▶ **Compiti da svolgere**:
1) Restituisci il brano della pagina sulla fine del mondo che comincia con "Per me la fine del mondo sarà quando" e prosegue fino a "e lo servivano.".
2) Porta avanti la pagina sulla fine del mondo, ripartendo subito dopo l'ultima frase riportata.

Per me la fine del mondo sarà quando morrò, e anche per voi, perché non sappiamo se vedremo la fine del mondo. Quindi per me la fine del mondo sarà la mia morte e allora per me questo mondo certamente finirà e incomincerà un altro mondo.

Quando morrò, dice Gesù, vedrò il Figlio dell’uomo venire su una nube con potenza e gloria grande. Questo è il fatto certo: Io vedrò il Cristo. Non lo mettete in dubbio, perché vi potreste trovare male!

Ma chi è questo Figlio dell’uomo? Il profeta Daniele, secoli prima che venisse il Cristo, ebbe una visione. Vide il cielo aperto, una grande luce, e degli angeli prendere un trono e metterlo al centro del cielo. Su questo trono era seduto Dio, mentre miriadi di miriadi, cioè miliardi di miliardi di angeli lo assistevano e lo servivano.

Il paradiso è tutto luce; al centro c’è un trono, su cui c’è Dio in una luce abbagliante. Da questo trono escono torrenti di fuoco.

San Giovanni ci ha spiegato che il fuoco è il simbolo della carità. Dio è carità e comunica questo fuoco divino agli uomini.

(Estratto del dataset)
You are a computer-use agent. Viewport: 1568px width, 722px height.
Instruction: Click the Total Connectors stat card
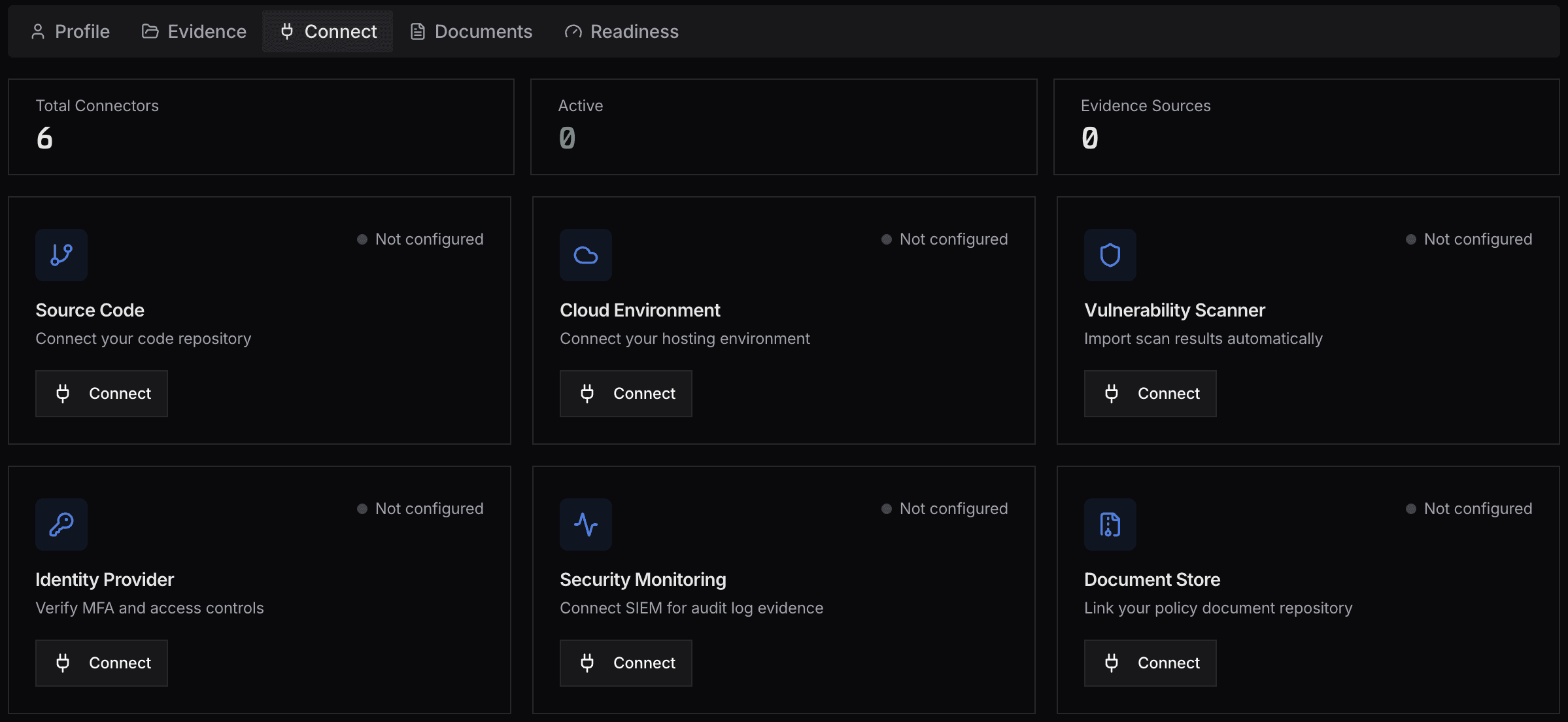pos(261,127)
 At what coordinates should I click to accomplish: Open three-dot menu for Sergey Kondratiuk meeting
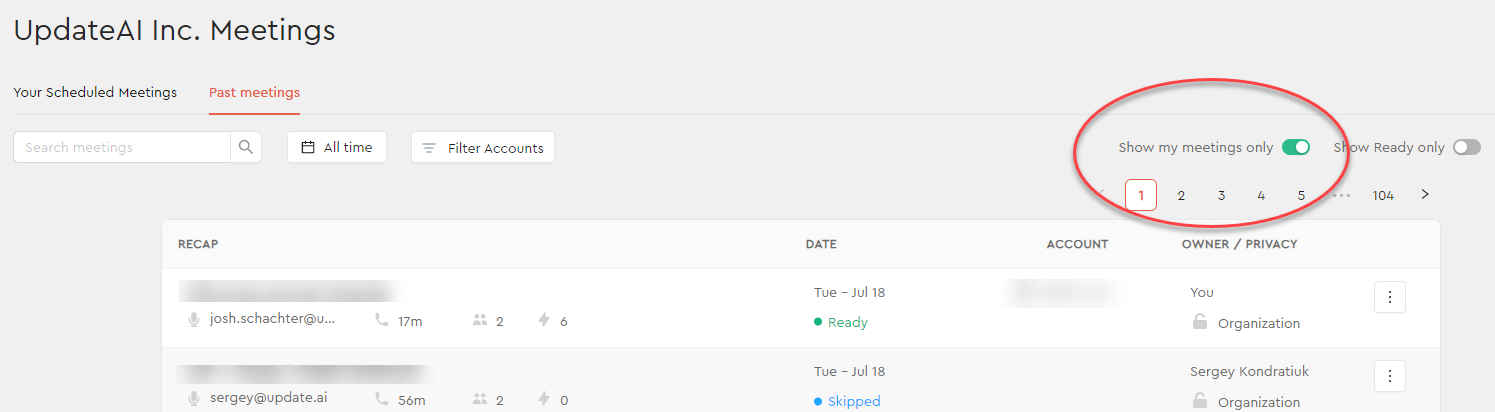(x=1390, y=376)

▶ **Risposte per compito**:
1)
Per me la fine del mondo sarà quando morrò, e anche per voi, perché non sappiamo se vedremo la fine del mondo. Quindi per me la fine del mondo sarà la mia morte e allora per me questo mondo certamente finirà e incomincerà un altro mondo.

Quando morrò, dice Gesù, vedrò il Figlio dell’uomo venire su una nube con potenza e gloria grande. Questo è il fatto certo: Io vedrò il Cristo. Non lo mettete in dubbio, perché vi potreste trovare male!

Ma chi è questo Figlio dell’uomo? Il profeta Daniele, secoli prima che venisse il Cristo, ebbe una visione. Vide il cielo aperto, una grande luce, e degli angeli prendere un trono e metterlo al centro del cielo. Su questo trono era seduto Dio, mentre miriadi di miriadi, cioè miliardi di miliardi di angeli lo assistevano e lo servivano.

2)
Io sono venuto a portare un fuoco sulla terra, dirà Gesù, e non vedo l’ora che divampi e trasformi tutte le anime. Sono venuto per ricevere un battesimo e non vedo l’ora di riceverlo.

Il desiderio di Cristo è quello della carità universale. Il profeta Daniele dice che miliardi di angeli assistono e servono Dio. San Giovanni nell’Apocalisse dirà che stanno con la faccia per terra dinanzi al trono di Dio: pregano, adorano, ringraziano e cantano. Isaia poi dirà che, tendendo l’orecchio per sentire le parole che cantavano gli angeli, udì: Santo, Santo, Santo il Signore Dio dell’universo, i cieli e la terra sono pieni della tua gloria. Osanna nell’alto dei cieli! Questo è il canto degli angeli.

Il profeta Daniele dice che sulle nubi va incontro a Dio il Figlio dell’uomo. Questa è la prima volta che nell’Antico testamento si parla del Figlio dell’uomo.

Chi è questo Figlio dell’uomo? È il Cristo, il figlio di Dio, che è vero Dio e vero uomo. Egli si avvicina al trono di Dio, e Dio gli dà la potenza, la gloria e il regno. In altri termini gli dà la sua stessa potenza. Il Cristo è onnipotente, nulla è impossibile a lui; ha la stessa gloria del Padre, perché è uguale al Padre, è Dio come il Padre e avrà il regno, infatti Dio lo ha costituito Re dei re e Signore dei dominatori.

San Giovanni nell’Apocalisse dice che ha visto il Cristo su di un cavallo bianco, con un mantello intriso di sangue e con sulla coscia questa scritta: Re dei re e Signore dei dominatori. Dalla sua bocca usciva una spada, la sua parola, e dove arrivava colpiva, trafiggeva, uccideva e faceva risorgere.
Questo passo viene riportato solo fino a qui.